A few words about our encounters with each of them may give you a glimpse of what our semester has held so far. We met Silvano recently during our eight days in Rome, though Barb had been in contact with him for many months regarding the possibility of using his small film house as our classroom for that week. He obliged and so we arrived at his cinema for class on a Saturday morning. Silvano greeted us briefly and then let us get settled into the decidedly funky theatre where he shows 360 classic films per year. Just about the time John Carlander was getting started with his opening lecture, Silvano reappeared to offer us a more extended welcome and to provide what can only be described as an impromptu philosophical discourse on nothing less than the meaning of life. An hour later, he burst into our class again for round two.

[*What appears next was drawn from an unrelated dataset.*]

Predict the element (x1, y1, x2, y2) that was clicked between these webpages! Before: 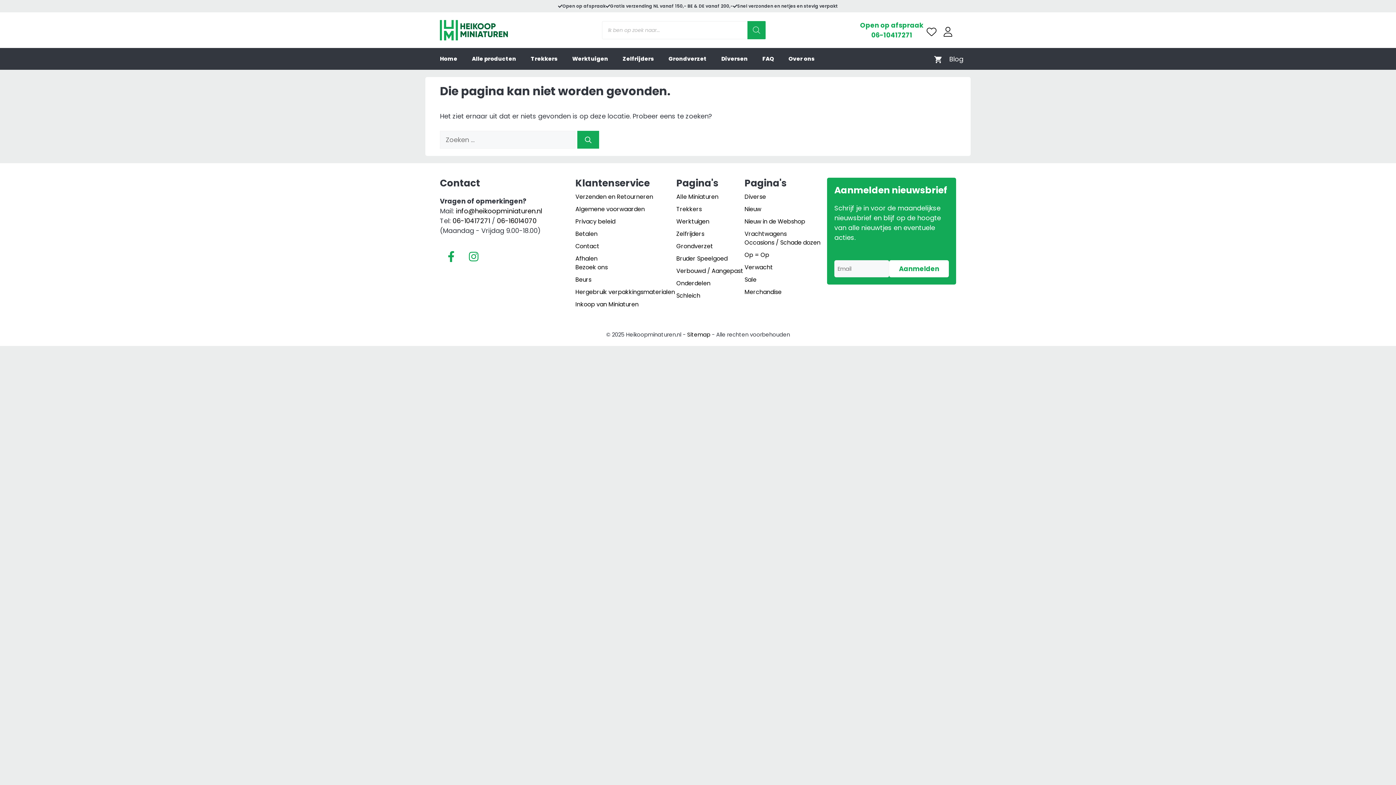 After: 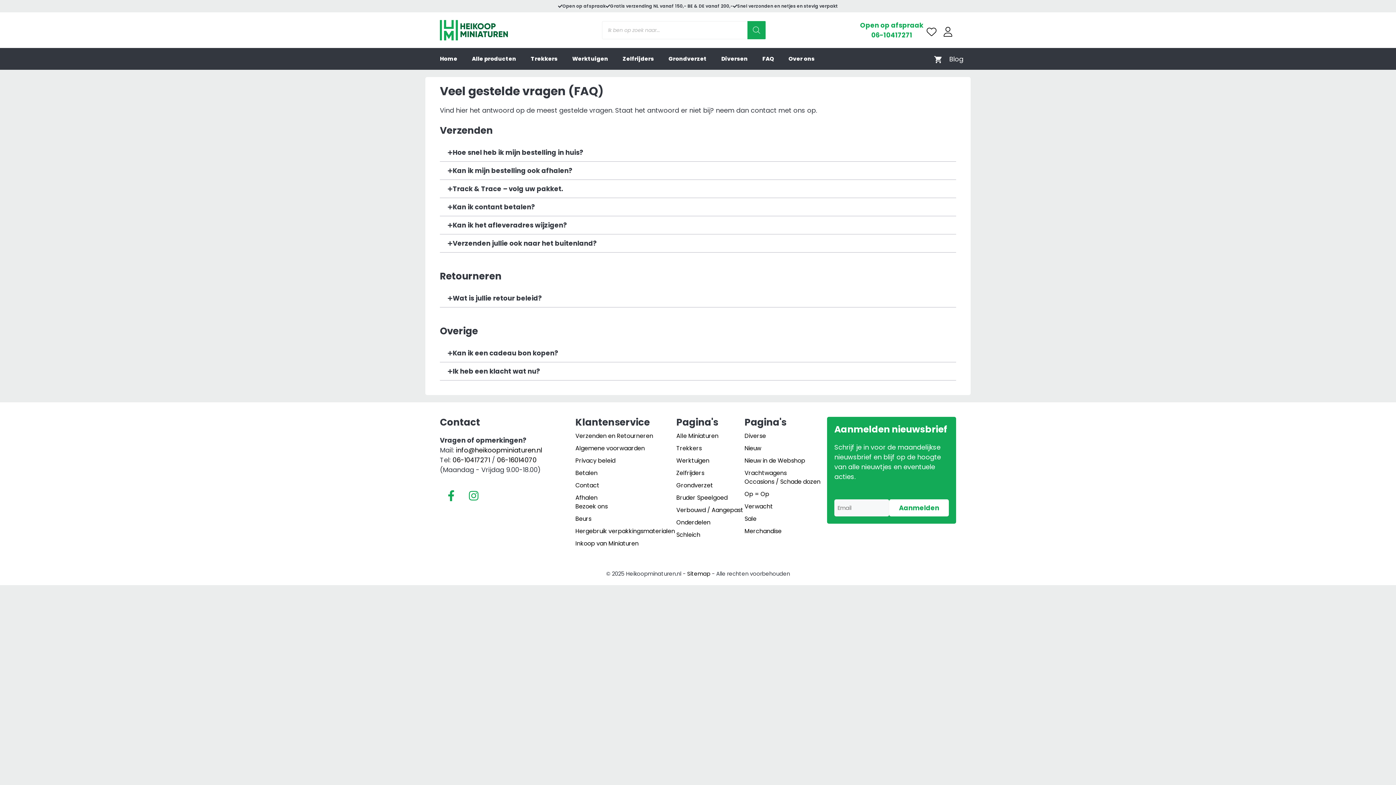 Action: label: FAQ bbox: (755, 48, 781, 69)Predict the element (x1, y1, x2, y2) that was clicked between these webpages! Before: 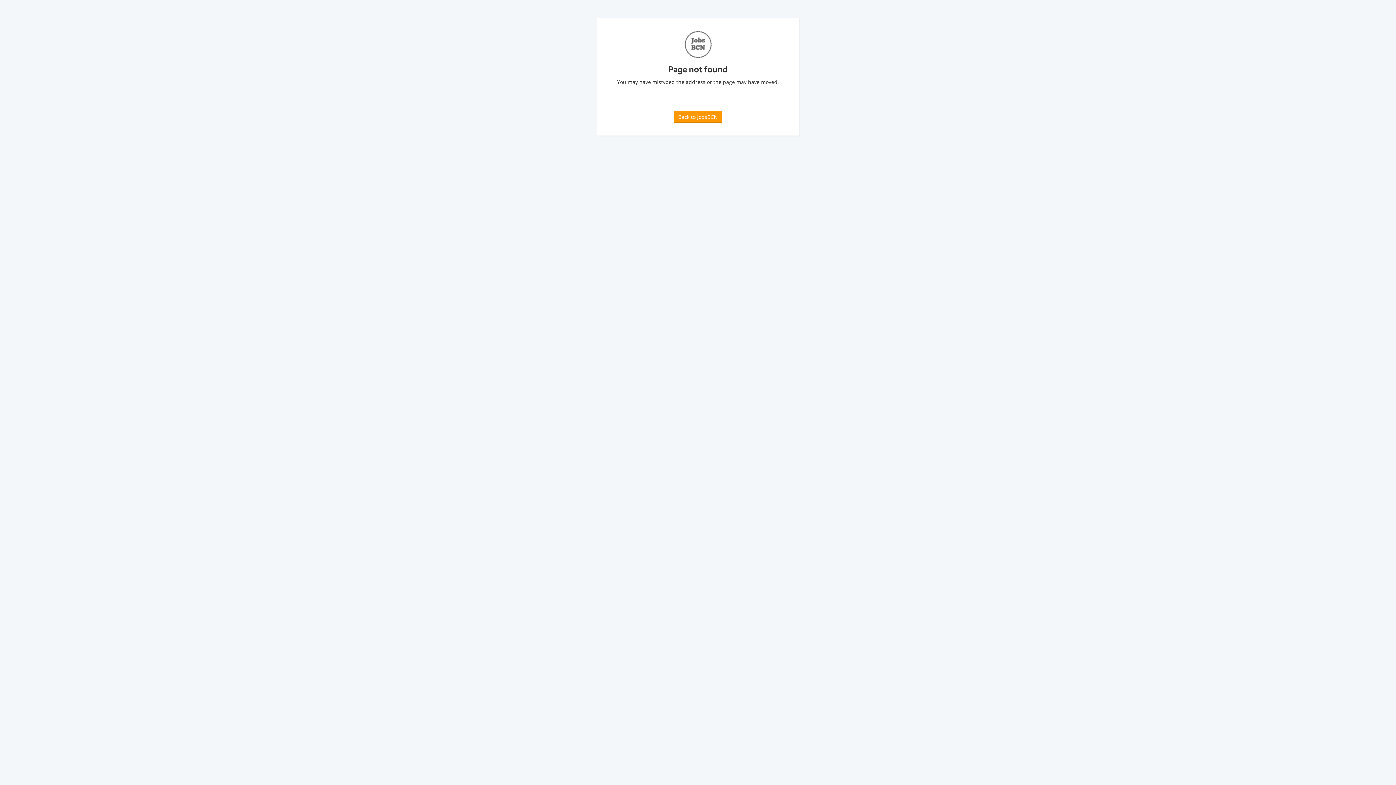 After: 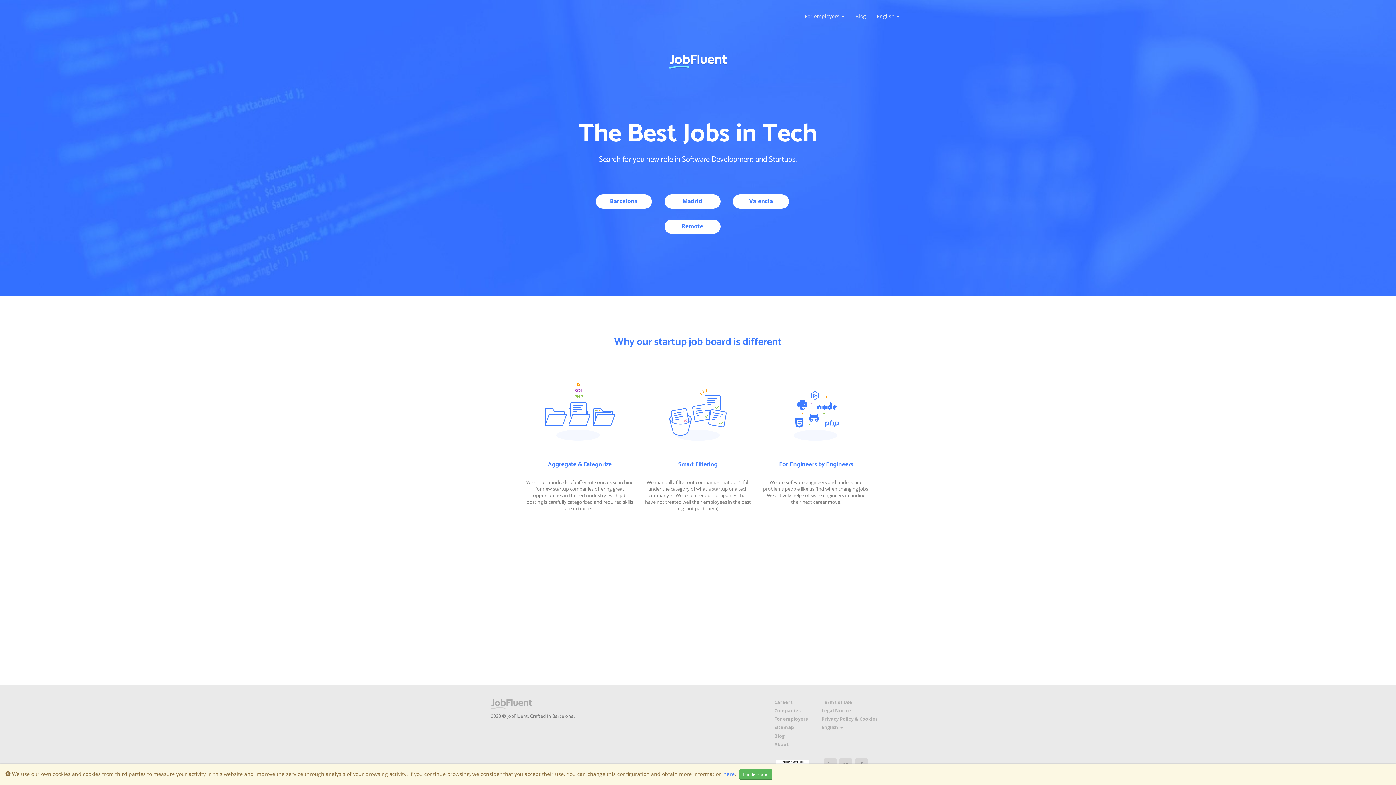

Though none of us could tell you all that this admittedly eccentric seventy-something filmmaker and poet hoped to convey to our group, there was no mistaking his passion for 'the possibilities of humanity' and his lament for the puny lives led by too many.
It is hard to know what Silvano might think of the choices made by Father Dominic, one of the 23 canons who live together at the Abbey Saint-Martin de Mondaye. We spent three days there while visiting various historic sites in the Normandy region of France. Father Dominic was kind enough to spend part of one evening with us, giving us a behind-the-scenes tour of the cloister and an up-close-and-personal account of his life during the past twenty-five years (he is now 50) at the Abbey. With a winsome faith and a humble spirit, he conveyed the joys and trials of living, learning, and serving within a Christian community, pretty appropriate stuff for a Europe Semester group. When asked at the end of our conversation to comment on the spiritual condition of Europe, he acknowledged the great challenges facing the Church today, but also noted the pockets of real vitality that exist and then referred to Jesus’ promise to be with us to the end of the age and said, 'it is sufficient.'
Meeting Silvano and Dominic has given us windows into the soul of Europe. That’s something we’ve paid a good deal of attention to this fall, whether we have been studying the Reformations of the sixteenth century, the construction of national identities in the nineteenth century, the disastrous wars of the twentieth century, or the complexities of the euro-crisis in the twenty-first century. We are grateful for what Silvano, Dominic and their European peers, past and present, are teaching us about themselves and about ourselves."